• [Article]
----
-5

In my understanding, the use of Windows filesystem functions accepting bytes (those with an A suffix) is discouraged (I didn’t find an official deprecation notice, but for example Python deprecated their use).

On Unix-derived systems, file names are stored as bytes. The encoding isn’t defined, but many systems are configured to interpret file names as UTF-8.

Since recently, it seems to be possible on Windows to set the code page to UTF-8. Is it possible to estimate how many Windows users have that code page set? Does it make sense to use the bytes-accepting filesystem API on Windows similar to how the POSIX API is used on Unix-derived systems (e.g. when porting some application from Linux to Windows)?
----
• [Entries shown]
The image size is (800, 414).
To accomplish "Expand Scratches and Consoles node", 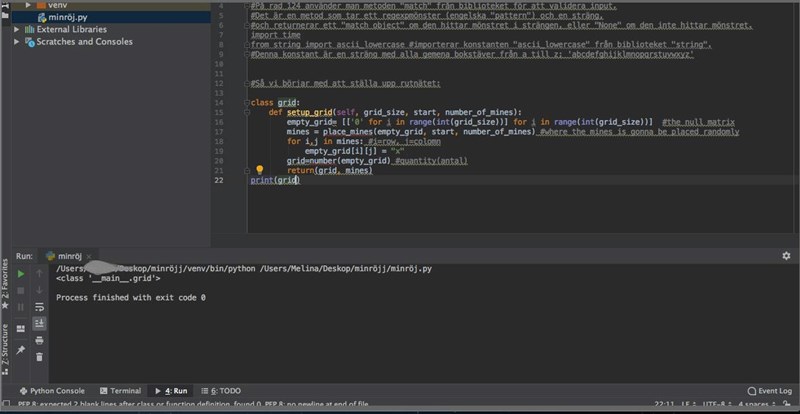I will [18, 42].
----
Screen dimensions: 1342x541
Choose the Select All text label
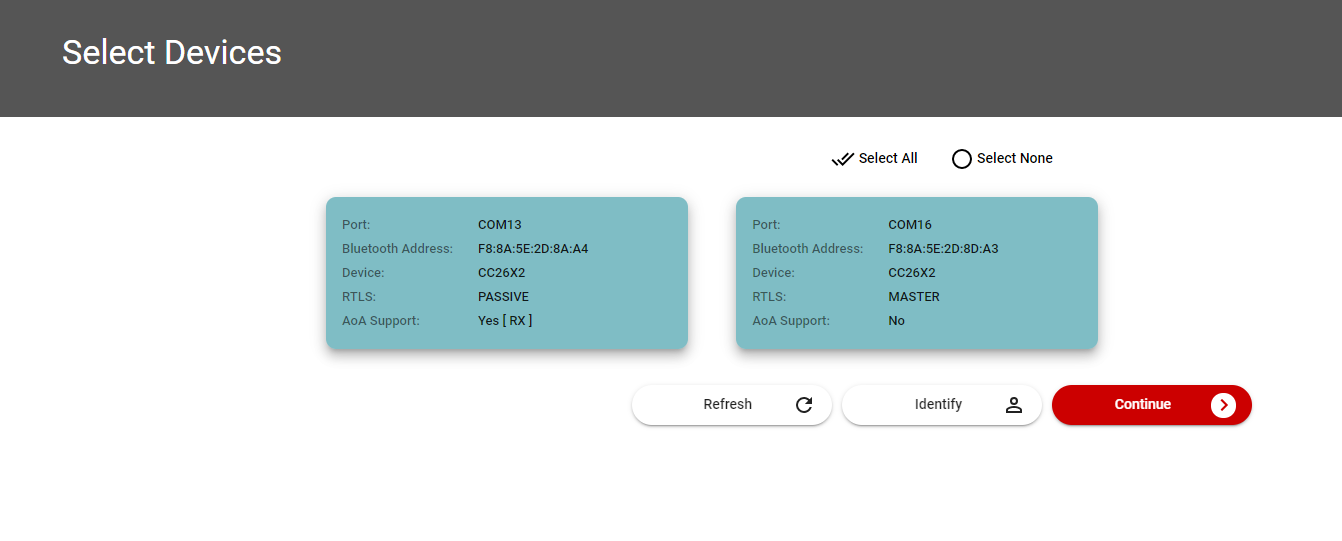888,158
----
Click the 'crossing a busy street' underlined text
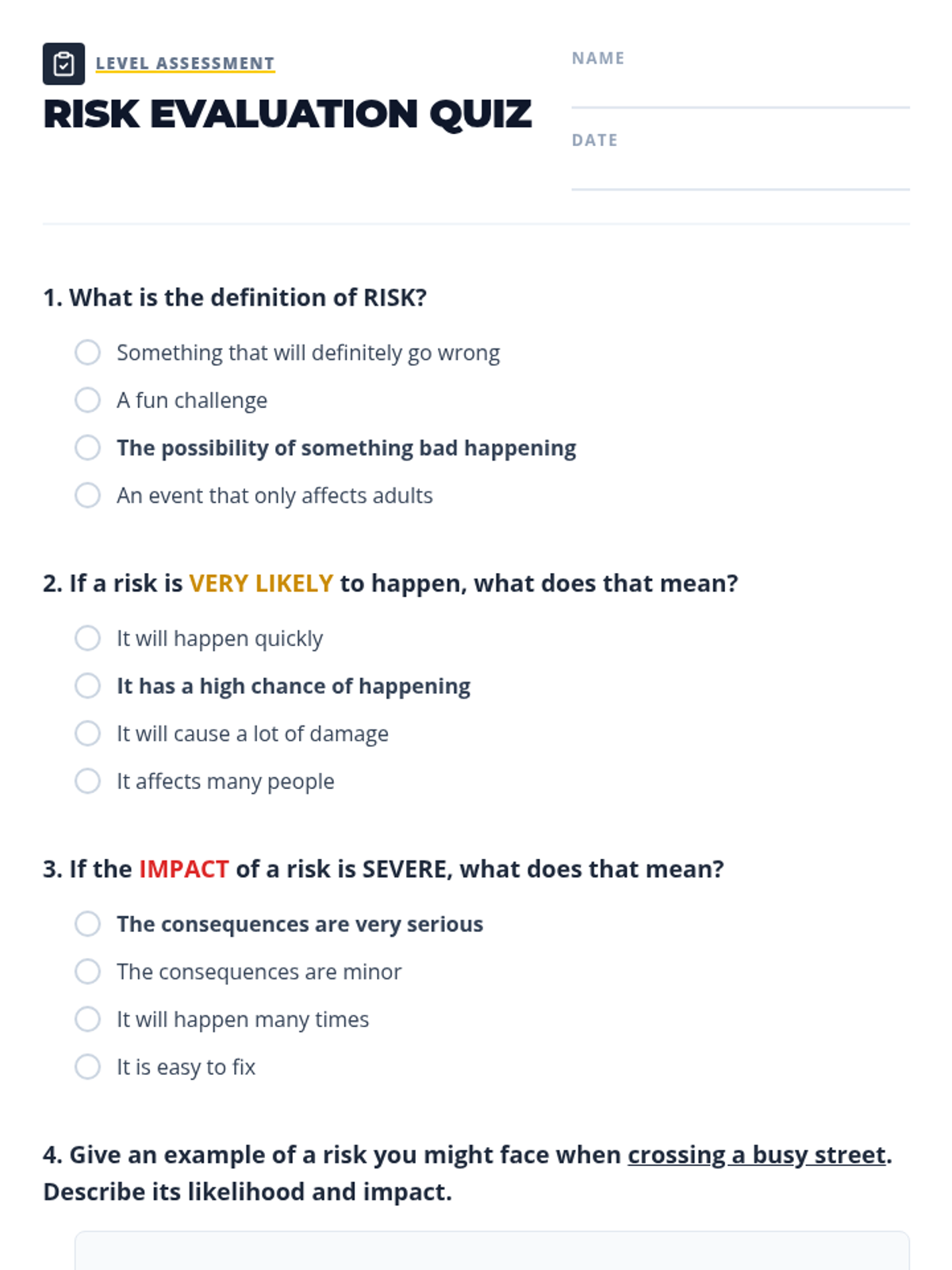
----
• [Exercises]
A: Which operating systems or families of operating systems does the post on Windows filesystem functions name?
B: Write out the part of the post on Windows filesystem functions starting at "In my understanding, the" and ending at "names as UTF-8.".
None of the data play any part in this.

• [Solutions for each task]
A: Windows, Unix-derived systems, Linux

B:
In my understanding, the use of Windows filesystem functions accepting bytes (those with an A suffix) is discouraged (I didn’t find an official deprecation notice, but for example Python deprecated their use).

On Unix-derived systems, file names are stored as bytes. The encoding isn’t defined, but many systems are configured to interpret file names as UTF-8.